Entretanto, no mesmo momento, as criaturas puxaram o corpo de Lucca até ela soltar-se do dispositivo de escalada. Assustada com a possível queda, a mulher agarrou-se em um deles e foi sendo carregada, deixando uma trilha de pingos de sangue e tossindo. O pequeno alienígena capturado se esforçava para ganhar altura, mas, com o peso extra, eles começaram a se afastar da pilastra.

Sem prestar atenção no caminho que fazia, Bóreas os seguiu, buscando uma boa mira e esperando o melhor momento.

"Bóreas, vocês são os últimos! Sejam mais rápidos!" A voz urgente de Kai ecoou dentro da cabeça do rapaz de forma clara e afiada, gelando-o e apavorando-o.

Nervoso, o rapaz com a pistola se concentrou e disparou. Bóreas assistiu à criatura alada abaixar o voo, com dificuldade de bater suas asas, e continuou com esperança de que Lucca chegasse a uma altura em que ela pudesse saltar com segurança para o solo. Contudo, o pequeno inimigo ferido golpeou o rosto da mulher com sua arma afiada, atravessando um dos seus olhos com raiva. Com esse ataque, ela se soltou e despencou, sem chance de sobreviver.

Os pensamentos de Bóreas se quebraram depois de ver a cena. A pistola foi abaixada, seus passos pararam, seus olhos muito atentos não focaram em nada. E nada foi o que ele tinha feito pelos dois colegas.

Na companhia apenas do silêncio instalado, o rapaz percebeu gradualmente o que havia feito com aqueles inocentes e se perguntou internamente: quem ele era? Melhor, quem ele pensou que era? Por que tudo teve que ser daquele jeito? Era culpa dele sua equipe ter terminado daquela forma.

O brilho do sinalizador já desaparecia e ele parecia uma das estruturas cavernosas que brotavam do chão, em pé, imóvel e silencioso. Sua mente estava no limite de turbulência e, ao mesmo tempo, vazia.

Não havia passado muitos minutos e Bóreas, o jovem naturalmente sensível, estava sozinho mais uma vez e em um cenário de pesadelo. Nenhuma das dez equipes estava mais na caverna e nem Joaquim, para surgir e levantar a súbita âncora que o prendeu naquele fundo, naquele momento que matou seus colegas por ser quem era.

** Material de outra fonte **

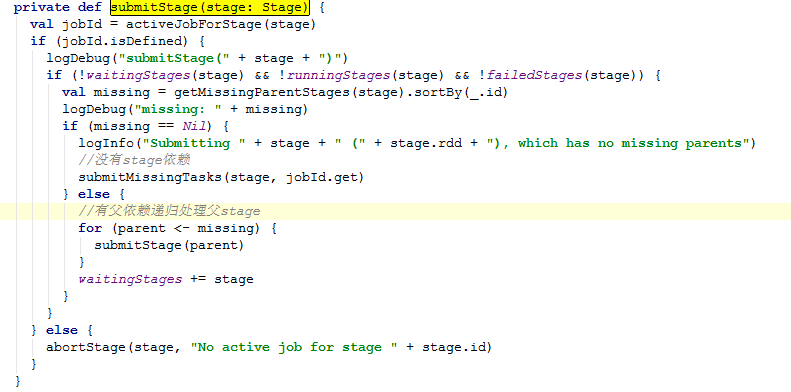Click the for parent <- missing loop

pyautogui.click(x=178, y=228)
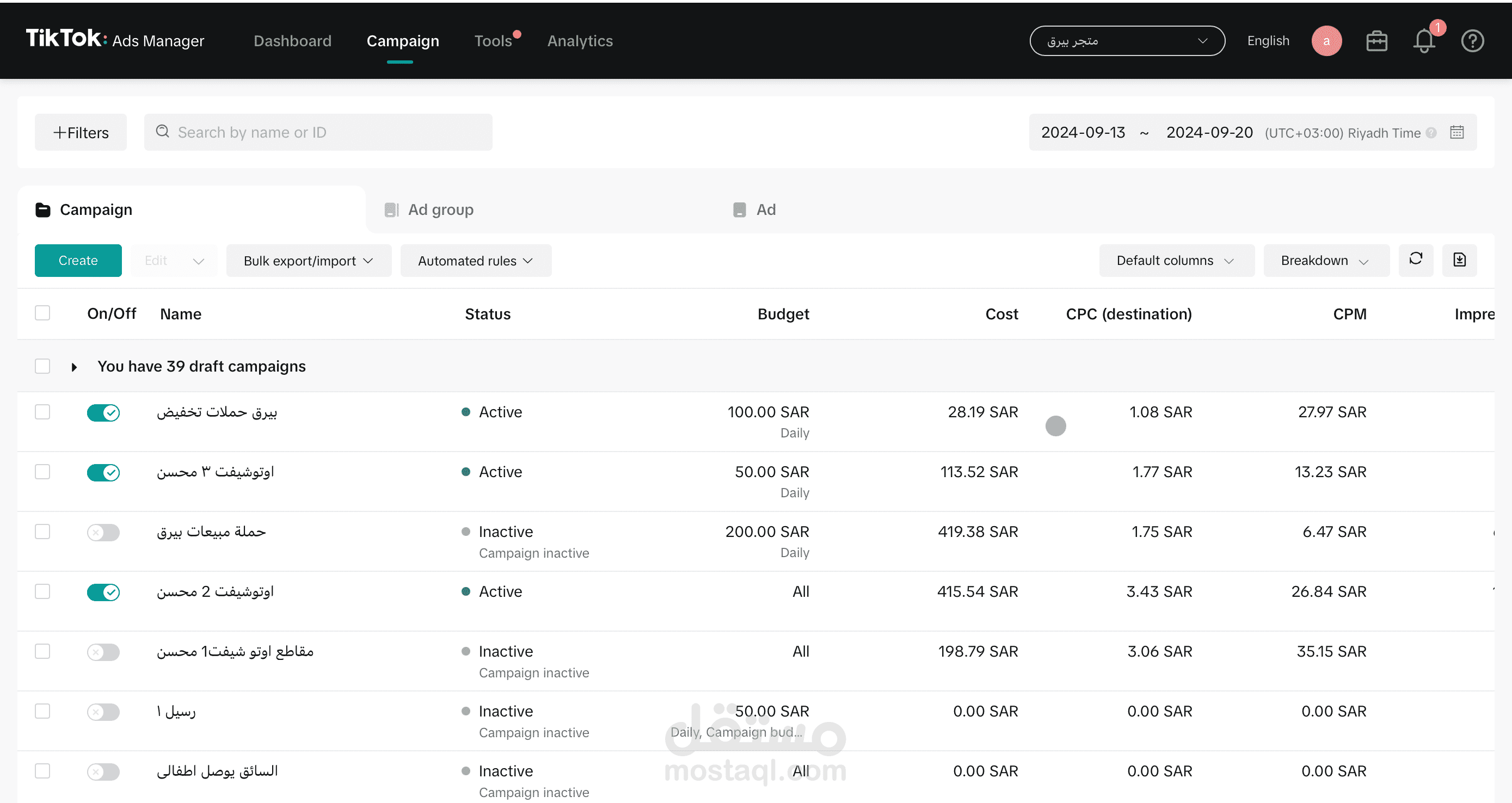Turn on the حملة مبيعات بيرق campaign
Image resolution: width=1512 pixels, height=803 pixels.
coord(103,532)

"Onde ele está?!" Reynald questionava nervoso através da voz do comunicador ignorado pelo rapaz.

"Droga! Não temos nem a confirmação se colocaram os explosivos", avisava Kai, soando agitado.

Por um momento, a mente de Bóreas se abriu e ele se perguntou por que teria alguma importância para aqueles estranhos, se ele havia acabado de somar mais duas mortes inocentes em suas memórias.

De repente, um pequeno dardo áspero zumbiu e atingiu sua mão, fazendo-o largar a pistola. Sentir a dor ardente e estranha o trouxe de volta para a realidade. Rapidamente retirou a agulha branca, esfregou o ferimento e, ao olhar para a mão, viu o anel de cisnes em seu dedo anelar. Recordando-se de que Joaquim poderia estar o esperando voltar no túnel, a motivação para sobreviver ressurgiu.

Bóreas forçou-se a reagir, pegou a pistola do chão, movimentou-se e atirou em seus inimigos mais próximos, desviando dos novos dardos que as estranhas armas dos alienígenas voadores disparavam. Sem dar atenção aos sentimentos pesados que o haviam tomado e mantendo sua mente livre, atingiu os dois inimigos no ar com uma precisão incomum e frieza. Iria apenas sobreviver, mesmo que sozinho e sem nada do que se orgulhar diante do destino de sua equipe. Só por mais um momento, resistiria.